Entries provided »
____

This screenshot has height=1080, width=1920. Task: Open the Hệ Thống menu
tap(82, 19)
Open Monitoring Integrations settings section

____

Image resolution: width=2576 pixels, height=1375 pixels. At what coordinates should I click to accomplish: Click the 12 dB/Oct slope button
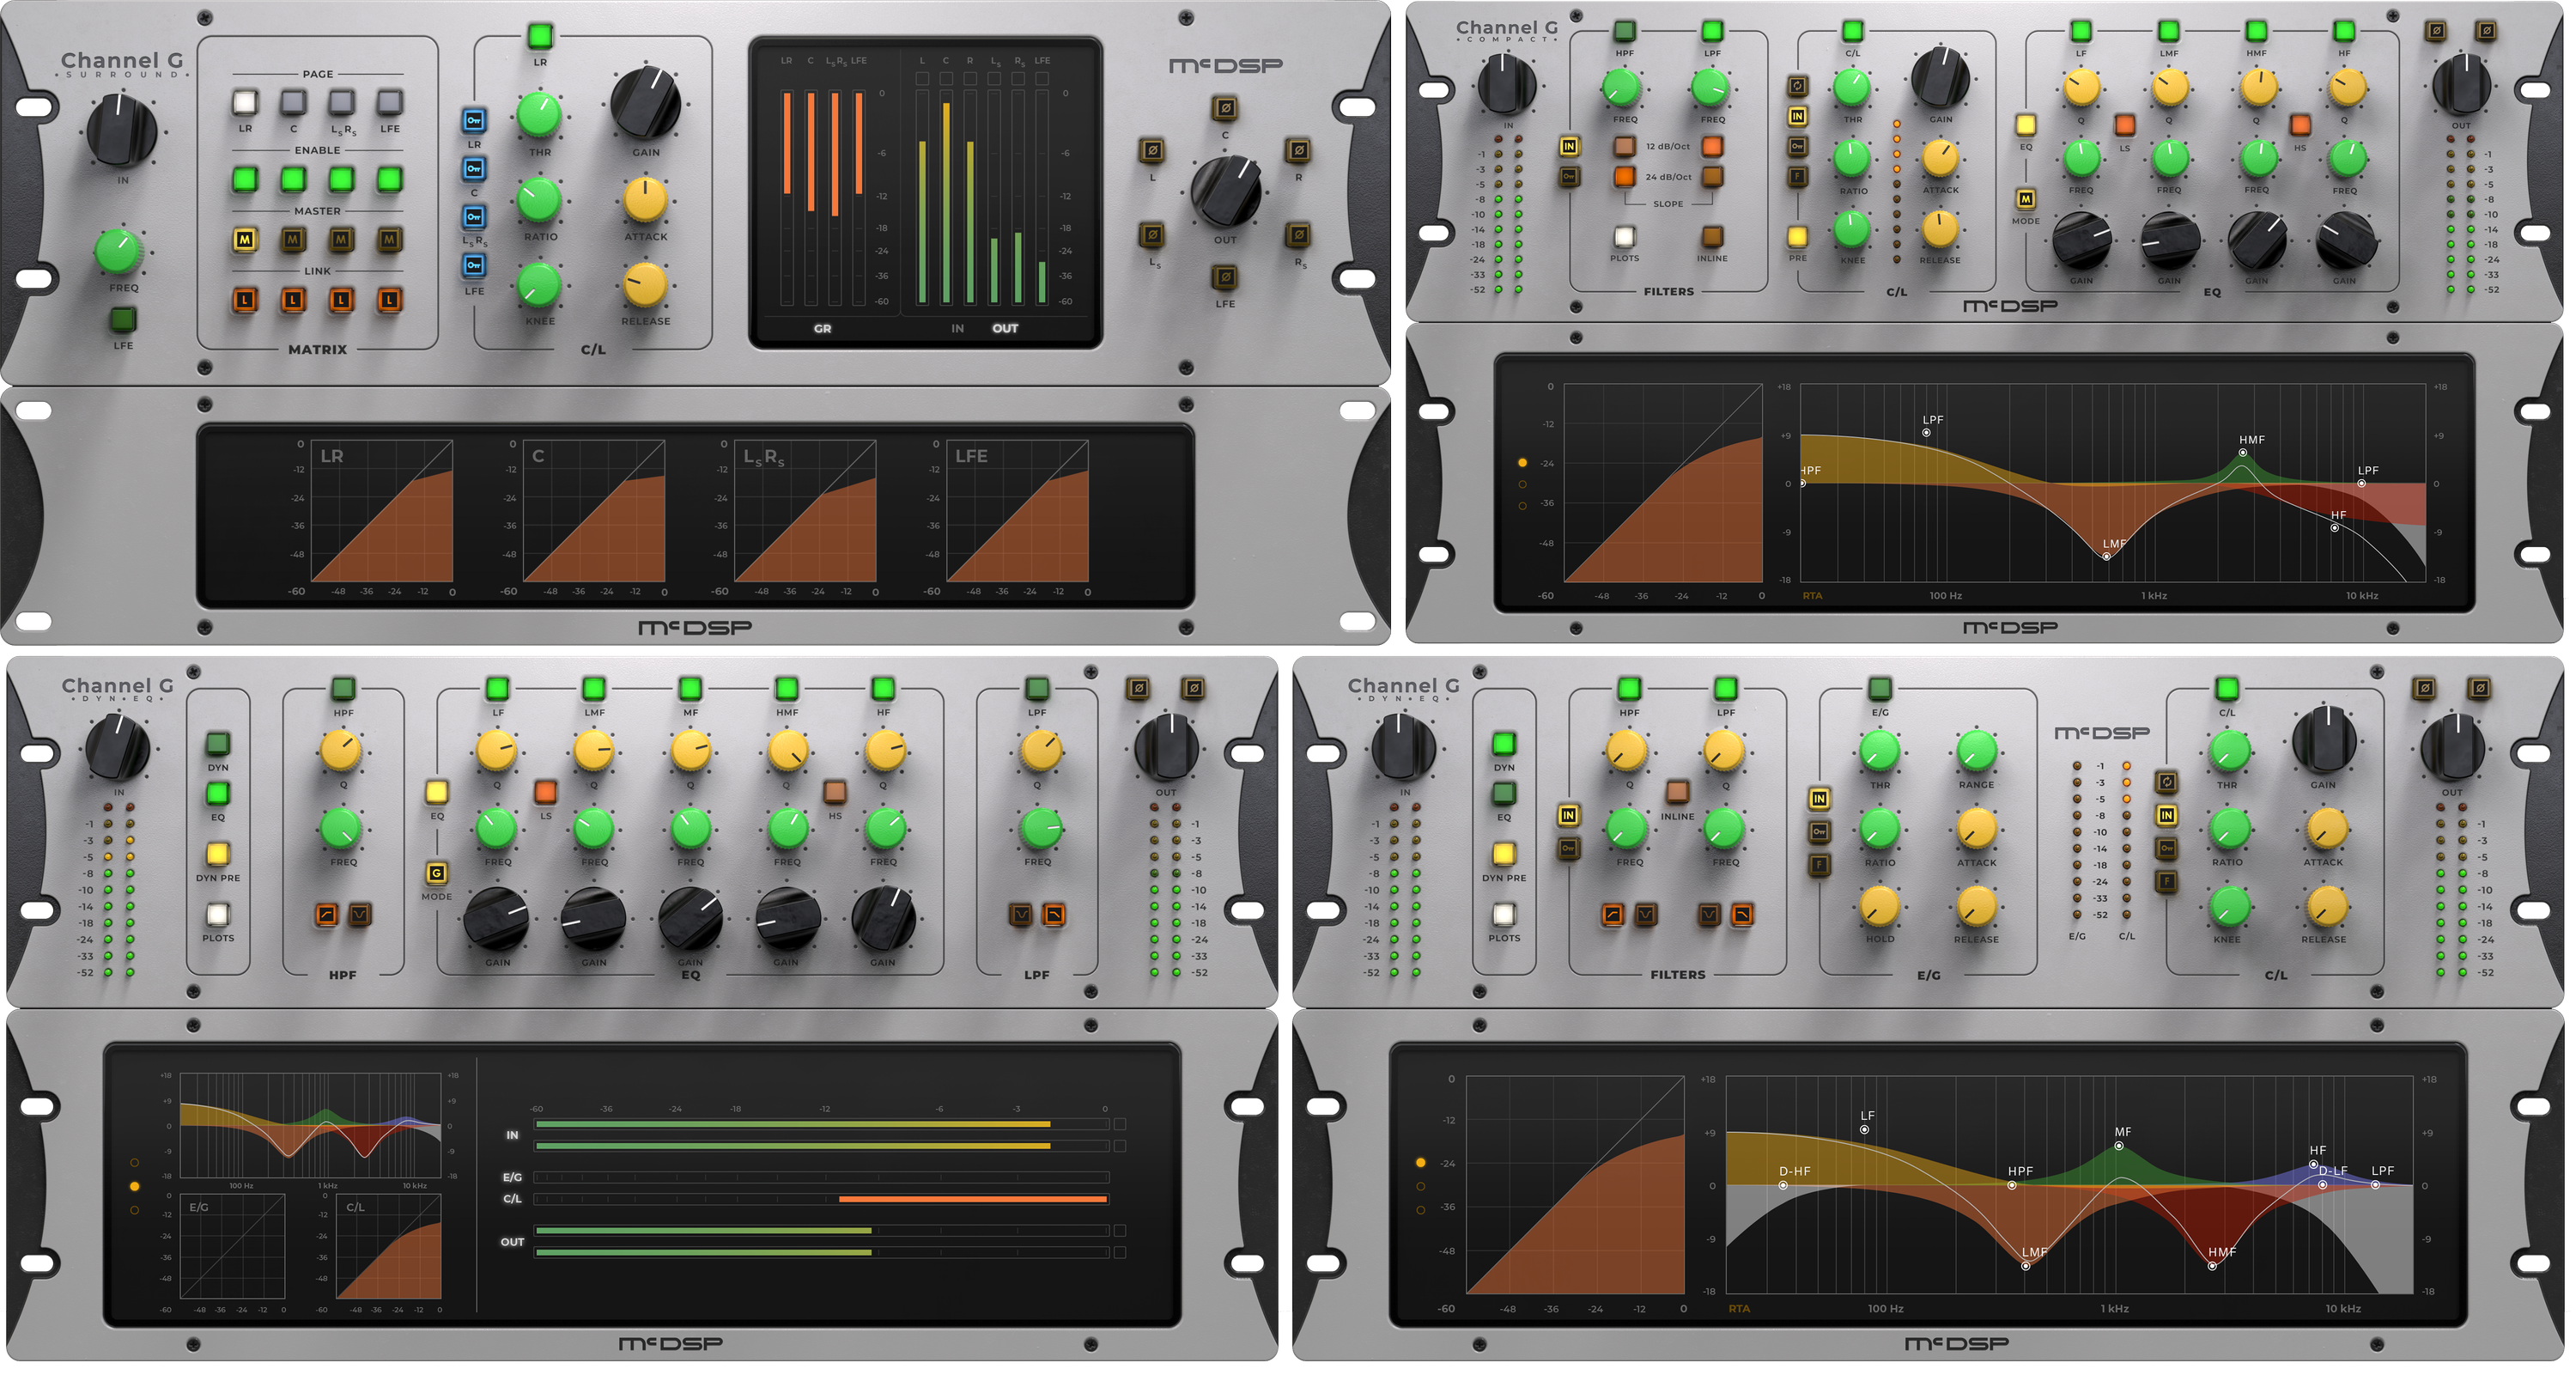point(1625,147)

____

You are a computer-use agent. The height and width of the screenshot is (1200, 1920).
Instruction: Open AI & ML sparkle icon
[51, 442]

____

What you need to do »
Out of the data above, transcribe exactly and only the lines starting with the line that has "This screenshot has" and going on through the line that has "Open Monitoring Integrations settings section", both included.

Exercise solution »
This screenshot has height=1080, width=1920. Task: Open the Hệ Thống menu
tap(82, 19)
Open Monitoring Integrations settings section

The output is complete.